‘Easy Decision’: Mitch McConnell Gets His Booster Shot Hours After Joe Biden

Senate Majority Leader Mitch McConnell (C), Republican-Kentucky, gives a thumbs up after US Vice President Mike Pence cast a tie-breaking vote, to confirm Betsy DeVos as US Secretary of Education, on Capitol Hill in Washington, DC, February 7, 2017. The US Senate confirmed billionaire heiress Betsy DeVos as the next …
JIM WATSON/AFP via Getty Images

Senate Minority Leader Mitch McConnell (R-KY) received his booster shot for the coronavirus on Monday, just hours after President Joe Biden, referring to it as an “easy decision.”

Speaking on the U.S. Senate floor, the 79-year-old McConnell said he was “glad” to receive the booster shot after consulting with professionals. McConnell said:

I’m glad to share that a few minutes ago, I received a booster vaccination for COVID-19. All throughout the pandemic, I have followed the best advice from experts and especially from my own health care providers. It was an easy decision to receive a booster.

McConnell further touted the effectiveness of the vaccines, hailing them as the only way to “stay on offense” against the coronavirus.

“Mountains of evidence tell us these shots are safe, effective, and dramatically shrink the odds of severe disease or death from COVID,” he said, adding:

Like I have been saying for months, these safe and effective vaccines are the way to defend ourselves and our families from this terrible virus.

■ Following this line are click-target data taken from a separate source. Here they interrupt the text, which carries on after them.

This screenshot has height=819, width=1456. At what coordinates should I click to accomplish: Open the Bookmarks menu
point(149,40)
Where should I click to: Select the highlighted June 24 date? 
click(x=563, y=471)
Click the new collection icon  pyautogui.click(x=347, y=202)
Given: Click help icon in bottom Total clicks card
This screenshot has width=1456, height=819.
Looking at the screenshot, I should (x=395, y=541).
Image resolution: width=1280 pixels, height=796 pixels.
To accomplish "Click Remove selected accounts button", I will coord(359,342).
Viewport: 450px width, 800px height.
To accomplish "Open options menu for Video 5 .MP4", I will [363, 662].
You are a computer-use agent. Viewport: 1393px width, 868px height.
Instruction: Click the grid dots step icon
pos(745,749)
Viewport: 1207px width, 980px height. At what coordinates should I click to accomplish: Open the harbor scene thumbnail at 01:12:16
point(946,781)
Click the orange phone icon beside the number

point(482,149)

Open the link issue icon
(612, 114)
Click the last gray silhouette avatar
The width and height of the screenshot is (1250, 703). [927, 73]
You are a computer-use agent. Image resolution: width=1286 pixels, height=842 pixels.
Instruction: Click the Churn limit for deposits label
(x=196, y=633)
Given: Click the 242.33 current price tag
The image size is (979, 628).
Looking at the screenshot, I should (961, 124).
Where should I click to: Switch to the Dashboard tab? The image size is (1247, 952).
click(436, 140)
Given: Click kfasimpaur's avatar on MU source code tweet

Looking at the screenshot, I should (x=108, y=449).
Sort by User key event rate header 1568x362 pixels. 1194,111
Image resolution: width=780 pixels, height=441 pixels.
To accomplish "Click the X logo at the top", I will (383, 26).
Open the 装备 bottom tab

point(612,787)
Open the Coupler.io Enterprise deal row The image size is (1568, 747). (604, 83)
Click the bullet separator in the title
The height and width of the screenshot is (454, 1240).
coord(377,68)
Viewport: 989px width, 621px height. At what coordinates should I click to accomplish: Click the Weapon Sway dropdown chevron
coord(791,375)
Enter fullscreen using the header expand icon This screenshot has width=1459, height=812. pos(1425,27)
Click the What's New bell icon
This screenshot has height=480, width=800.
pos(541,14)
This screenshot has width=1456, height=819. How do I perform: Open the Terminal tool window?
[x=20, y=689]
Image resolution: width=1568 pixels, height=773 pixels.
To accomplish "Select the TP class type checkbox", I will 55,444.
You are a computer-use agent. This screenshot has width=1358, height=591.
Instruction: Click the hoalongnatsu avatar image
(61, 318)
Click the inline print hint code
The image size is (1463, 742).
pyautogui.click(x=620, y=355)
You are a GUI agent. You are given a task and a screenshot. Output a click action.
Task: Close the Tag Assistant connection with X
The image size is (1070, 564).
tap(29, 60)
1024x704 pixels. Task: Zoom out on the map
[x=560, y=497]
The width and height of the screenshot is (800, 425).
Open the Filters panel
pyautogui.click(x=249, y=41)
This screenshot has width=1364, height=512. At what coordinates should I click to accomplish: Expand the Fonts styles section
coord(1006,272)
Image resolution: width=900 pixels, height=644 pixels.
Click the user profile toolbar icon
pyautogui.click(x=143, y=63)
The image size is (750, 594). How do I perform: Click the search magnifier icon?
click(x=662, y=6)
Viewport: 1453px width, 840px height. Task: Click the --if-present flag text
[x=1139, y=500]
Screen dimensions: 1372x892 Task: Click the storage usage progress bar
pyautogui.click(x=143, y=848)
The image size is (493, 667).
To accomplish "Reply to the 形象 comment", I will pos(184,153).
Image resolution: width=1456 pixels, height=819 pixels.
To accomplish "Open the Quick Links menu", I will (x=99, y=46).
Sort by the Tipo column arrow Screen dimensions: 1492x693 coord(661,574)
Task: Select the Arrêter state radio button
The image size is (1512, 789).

They’re also how we stay on offense against COVID as a country. All Americans should speak with their doctors and get vaccinated.

McConnell’s reception of the booster shot comes nearly a week after the the U.S. Food and Drug Administration (FDA) approved Pfizer coronavirus booster shots for Americans 65 and older as well as Americans at high risk of a severe reaction to the virus. The authorization came after the FDA rejected the Biden administration’s plan to have sweeping booster shots for all Americans and applied only to the Pfizer-BioNTech vaccine; potential booster shots for the Moderna and Johnson & Johnson vaccines will be decided on at a later date.

 

President Biden also received his coronavirus booster shot at the White House while on camera earlier Monday, during which he said that more Americans must get vaccinated to end the pandemic

“I think we’re getting awful close but I’m not the scientist,” Biden said. “But one thing is for sure: A quarter of the country cannot go unvaccinated and us not have a problem.”

Biden made his proclamation just after the country of Norway celebrated the end of coronavirus restrictions, which, according to the latest statistics, has an overall full vaccination rate of 67.7 percent, while the U.S. has a full vaccination rate of 55.9 percent.

“We shall not have strict (coronavirus) measures unless they are professionally justified. People must be allowed to live as they wish,” Norway Prime Minister Erna Solberg told reporters on Saturday.